EXCERPT:
%%

RESEARCH BRIEF:
Public Dollars Defending Prison Violence: What $68 Million Bought Alabama—and What It Could Have Built Instead
Executive Summary
Since 2020, the Alabama Department of Corrections (ADOC) has spent at least $68 million in taxpayer dollars on legal defense and settlements tied to violence, neglect, and preventable harm inside state prisons, while protecting abusive officers instead of firing them. This brief documents this spending and presents concrete alternatives that would have made Alabamians healthier, safer, and more secure.
Under the current system, people in state custody have been abused, tortured, sent to hospitals with life-threatening injuries, and even brutally murdered. Steven Davis, whose story is central to The Alabama Solution, was taken to the University of Alabama at Birmingham (UAB) in critical condition, then pronounced dead, after being repeatedly beaten by correctional officer Lt. Roderick Gadson.

%%

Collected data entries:
%%

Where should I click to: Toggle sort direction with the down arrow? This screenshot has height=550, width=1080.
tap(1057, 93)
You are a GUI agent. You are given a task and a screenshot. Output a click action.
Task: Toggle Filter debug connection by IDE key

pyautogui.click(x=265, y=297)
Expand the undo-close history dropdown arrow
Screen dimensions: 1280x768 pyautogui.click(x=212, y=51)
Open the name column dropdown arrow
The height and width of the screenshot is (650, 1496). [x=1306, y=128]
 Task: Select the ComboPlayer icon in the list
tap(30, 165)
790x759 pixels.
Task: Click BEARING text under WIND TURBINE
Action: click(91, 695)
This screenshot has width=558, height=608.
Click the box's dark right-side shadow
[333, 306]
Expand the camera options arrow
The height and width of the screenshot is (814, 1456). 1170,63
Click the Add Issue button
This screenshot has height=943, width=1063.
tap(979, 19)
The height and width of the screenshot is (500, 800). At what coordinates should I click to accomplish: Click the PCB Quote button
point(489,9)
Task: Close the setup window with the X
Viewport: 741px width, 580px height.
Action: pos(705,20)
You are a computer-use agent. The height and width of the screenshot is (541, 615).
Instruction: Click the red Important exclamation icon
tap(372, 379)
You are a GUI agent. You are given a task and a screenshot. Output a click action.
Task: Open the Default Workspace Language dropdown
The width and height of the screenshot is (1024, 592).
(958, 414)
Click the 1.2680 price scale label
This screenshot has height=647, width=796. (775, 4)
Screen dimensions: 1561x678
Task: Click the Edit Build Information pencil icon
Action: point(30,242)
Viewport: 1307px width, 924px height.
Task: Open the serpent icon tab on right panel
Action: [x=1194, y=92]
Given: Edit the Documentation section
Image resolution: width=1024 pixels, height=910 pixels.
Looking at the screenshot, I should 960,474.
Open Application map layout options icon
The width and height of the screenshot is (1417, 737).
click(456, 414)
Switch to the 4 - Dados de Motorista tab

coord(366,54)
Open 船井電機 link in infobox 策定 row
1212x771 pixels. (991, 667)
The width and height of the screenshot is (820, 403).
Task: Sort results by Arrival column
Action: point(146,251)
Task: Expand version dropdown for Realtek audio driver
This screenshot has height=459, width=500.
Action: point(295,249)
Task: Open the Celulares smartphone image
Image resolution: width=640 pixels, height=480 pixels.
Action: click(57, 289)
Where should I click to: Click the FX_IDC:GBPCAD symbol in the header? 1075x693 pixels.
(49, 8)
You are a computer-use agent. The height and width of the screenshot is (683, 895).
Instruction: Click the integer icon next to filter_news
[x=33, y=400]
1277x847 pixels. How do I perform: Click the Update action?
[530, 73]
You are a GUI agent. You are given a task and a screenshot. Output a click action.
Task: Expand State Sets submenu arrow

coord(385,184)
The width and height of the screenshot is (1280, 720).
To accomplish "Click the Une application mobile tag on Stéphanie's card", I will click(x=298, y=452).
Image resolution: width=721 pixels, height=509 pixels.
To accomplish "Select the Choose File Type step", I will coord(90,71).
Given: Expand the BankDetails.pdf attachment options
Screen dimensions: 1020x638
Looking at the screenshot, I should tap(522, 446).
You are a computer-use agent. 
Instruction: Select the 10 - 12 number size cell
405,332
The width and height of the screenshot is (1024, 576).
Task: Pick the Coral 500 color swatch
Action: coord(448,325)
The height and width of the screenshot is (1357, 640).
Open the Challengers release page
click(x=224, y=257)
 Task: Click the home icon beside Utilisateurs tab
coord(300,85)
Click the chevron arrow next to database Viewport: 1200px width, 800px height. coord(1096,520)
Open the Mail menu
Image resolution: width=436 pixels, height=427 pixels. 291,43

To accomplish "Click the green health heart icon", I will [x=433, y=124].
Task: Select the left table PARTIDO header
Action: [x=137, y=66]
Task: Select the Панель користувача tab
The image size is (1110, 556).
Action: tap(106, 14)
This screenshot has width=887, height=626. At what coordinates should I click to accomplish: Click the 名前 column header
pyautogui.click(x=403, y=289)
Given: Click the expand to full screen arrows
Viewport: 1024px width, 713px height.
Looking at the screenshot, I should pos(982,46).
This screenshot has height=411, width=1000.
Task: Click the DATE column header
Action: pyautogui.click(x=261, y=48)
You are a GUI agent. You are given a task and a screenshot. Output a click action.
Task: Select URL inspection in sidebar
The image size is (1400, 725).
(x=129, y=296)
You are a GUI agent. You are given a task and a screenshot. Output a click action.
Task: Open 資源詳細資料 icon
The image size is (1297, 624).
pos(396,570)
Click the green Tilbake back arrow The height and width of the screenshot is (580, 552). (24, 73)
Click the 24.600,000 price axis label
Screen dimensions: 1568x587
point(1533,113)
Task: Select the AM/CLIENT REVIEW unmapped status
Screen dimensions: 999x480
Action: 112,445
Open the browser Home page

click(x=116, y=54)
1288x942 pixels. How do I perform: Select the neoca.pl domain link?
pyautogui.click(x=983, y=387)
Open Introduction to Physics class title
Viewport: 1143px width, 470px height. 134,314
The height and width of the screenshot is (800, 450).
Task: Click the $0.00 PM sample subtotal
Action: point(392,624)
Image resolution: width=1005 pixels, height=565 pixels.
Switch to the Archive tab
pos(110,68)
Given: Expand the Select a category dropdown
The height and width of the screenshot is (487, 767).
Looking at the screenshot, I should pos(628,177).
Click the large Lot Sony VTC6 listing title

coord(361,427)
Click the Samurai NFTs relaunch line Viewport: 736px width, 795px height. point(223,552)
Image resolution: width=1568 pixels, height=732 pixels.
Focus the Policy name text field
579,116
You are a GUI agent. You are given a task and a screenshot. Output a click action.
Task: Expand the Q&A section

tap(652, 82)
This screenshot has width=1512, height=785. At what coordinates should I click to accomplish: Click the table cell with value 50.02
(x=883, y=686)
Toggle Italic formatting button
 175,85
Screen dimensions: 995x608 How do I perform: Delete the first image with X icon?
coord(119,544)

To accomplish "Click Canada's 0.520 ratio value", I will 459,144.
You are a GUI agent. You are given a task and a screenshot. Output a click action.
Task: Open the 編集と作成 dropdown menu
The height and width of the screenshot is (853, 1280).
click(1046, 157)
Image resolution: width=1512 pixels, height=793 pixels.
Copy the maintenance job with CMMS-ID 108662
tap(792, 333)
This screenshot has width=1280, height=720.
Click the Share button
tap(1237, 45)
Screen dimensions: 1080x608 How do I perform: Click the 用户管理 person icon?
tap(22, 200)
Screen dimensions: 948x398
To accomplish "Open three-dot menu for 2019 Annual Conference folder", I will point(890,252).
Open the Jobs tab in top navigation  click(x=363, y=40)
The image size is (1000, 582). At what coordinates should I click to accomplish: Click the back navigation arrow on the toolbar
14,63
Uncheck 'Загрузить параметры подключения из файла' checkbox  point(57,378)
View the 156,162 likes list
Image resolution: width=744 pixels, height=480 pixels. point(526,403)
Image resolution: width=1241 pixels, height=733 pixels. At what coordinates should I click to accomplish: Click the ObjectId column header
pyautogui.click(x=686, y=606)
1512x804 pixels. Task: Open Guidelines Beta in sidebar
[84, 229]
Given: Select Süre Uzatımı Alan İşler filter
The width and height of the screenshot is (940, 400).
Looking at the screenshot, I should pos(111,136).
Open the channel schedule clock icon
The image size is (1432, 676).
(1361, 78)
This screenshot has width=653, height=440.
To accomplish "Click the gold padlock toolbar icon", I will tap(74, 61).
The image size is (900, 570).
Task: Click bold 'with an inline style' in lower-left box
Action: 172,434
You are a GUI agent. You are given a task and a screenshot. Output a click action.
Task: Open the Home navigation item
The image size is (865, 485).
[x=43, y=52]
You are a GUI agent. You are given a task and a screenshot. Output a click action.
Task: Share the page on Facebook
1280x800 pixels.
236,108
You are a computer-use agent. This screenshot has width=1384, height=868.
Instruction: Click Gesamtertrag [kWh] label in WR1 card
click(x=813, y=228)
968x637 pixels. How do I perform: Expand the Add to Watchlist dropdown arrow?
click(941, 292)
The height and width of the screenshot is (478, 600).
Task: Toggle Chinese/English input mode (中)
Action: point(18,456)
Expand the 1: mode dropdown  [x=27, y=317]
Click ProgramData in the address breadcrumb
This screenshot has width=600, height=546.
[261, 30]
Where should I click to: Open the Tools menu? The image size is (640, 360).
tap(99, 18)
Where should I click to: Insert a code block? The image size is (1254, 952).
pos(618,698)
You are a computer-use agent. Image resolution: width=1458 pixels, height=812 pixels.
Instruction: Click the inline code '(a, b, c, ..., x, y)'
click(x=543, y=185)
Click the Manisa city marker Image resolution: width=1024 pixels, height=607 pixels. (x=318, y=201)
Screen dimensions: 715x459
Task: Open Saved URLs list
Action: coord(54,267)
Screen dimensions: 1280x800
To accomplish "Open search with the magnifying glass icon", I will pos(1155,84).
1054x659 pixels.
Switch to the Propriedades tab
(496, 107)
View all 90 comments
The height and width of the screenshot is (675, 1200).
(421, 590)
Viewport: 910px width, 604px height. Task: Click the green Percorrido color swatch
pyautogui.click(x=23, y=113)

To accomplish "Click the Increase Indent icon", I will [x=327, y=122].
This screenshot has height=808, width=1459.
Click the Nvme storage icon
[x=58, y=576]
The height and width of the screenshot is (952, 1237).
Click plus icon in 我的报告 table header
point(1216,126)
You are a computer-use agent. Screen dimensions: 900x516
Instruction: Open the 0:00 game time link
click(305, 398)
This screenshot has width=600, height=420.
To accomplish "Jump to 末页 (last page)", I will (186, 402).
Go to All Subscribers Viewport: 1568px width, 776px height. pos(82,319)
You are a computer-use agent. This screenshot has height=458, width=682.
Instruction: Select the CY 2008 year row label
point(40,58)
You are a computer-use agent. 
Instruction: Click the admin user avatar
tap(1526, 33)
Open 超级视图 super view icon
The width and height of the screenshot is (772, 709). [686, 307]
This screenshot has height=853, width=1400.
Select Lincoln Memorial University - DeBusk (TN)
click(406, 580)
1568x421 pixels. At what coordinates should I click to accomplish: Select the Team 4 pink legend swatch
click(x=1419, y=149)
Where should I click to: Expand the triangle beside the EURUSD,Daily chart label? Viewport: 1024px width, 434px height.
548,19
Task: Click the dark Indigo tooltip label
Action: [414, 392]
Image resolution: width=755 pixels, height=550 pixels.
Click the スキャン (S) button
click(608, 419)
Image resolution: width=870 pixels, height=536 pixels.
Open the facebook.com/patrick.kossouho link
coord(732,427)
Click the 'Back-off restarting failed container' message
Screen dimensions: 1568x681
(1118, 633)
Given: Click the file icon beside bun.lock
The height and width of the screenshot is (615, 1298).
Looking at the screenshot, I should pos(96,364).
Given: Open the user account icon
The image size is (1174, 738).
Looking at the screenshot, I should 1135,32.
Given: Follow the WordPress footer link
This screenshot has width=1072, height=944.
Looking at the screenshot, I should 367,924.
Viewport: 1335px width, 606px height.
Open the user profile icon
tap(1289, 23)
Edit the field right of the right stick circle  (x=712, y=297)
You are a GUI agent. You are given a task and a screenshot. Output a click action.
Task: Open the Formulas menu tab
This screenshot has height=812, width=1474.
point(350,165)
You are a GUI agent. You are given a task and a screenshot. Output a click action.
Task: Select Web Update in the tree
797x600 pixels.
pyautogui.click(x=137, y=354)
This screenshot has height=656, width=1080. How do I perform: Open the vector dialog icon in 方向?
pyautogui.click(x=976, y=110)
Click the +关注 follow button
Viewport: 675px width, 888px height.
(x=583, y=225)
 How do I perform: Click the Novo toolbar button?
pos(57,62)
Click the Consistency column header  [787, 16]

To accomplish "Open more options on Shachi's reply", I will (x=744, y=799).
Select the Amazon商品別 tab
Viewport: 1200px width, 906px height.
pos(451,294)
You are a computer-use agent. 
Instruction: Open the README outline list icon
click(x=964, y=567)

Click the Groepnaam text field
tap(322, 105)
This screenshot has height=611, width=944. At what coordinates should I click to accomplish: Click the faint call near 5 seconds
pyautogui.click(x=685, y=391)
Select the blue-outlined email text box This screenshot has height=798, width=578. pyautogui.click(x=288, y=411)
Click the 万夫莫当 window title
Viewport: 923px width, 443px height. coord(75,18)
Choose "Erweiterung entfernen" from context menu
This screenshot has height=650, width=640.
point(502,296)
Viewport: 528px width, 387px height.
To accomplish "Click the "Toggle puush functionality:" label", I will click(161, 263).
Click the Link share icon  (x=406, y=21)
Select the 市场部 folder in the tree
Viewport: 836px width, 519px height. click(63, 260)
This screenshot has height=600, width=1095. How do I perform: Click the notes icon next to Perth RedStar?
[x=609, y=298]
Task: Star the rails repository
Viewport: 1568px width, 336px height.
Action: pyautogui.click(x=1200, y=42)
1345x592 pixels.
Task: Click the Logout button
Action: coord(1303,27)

%%

TASK ITEM: Please reproduce the stretch of the Alabama prisons brief from "Under the current" through "Lt. Roderick Gadson." word for word.

REPLY:
Under the current system, people in state custody have been abused, tortured, sent to hospitals with life-threatening injuries, and even brutally murdered. Steven Davis, whose story is central to The Alabama Solution, was taken to the University of Alabama at Birmingham (UAB) in critical condition, then pronounced dead, after being repeatedly beaten by correctional officer Lt. Roderick Gadson.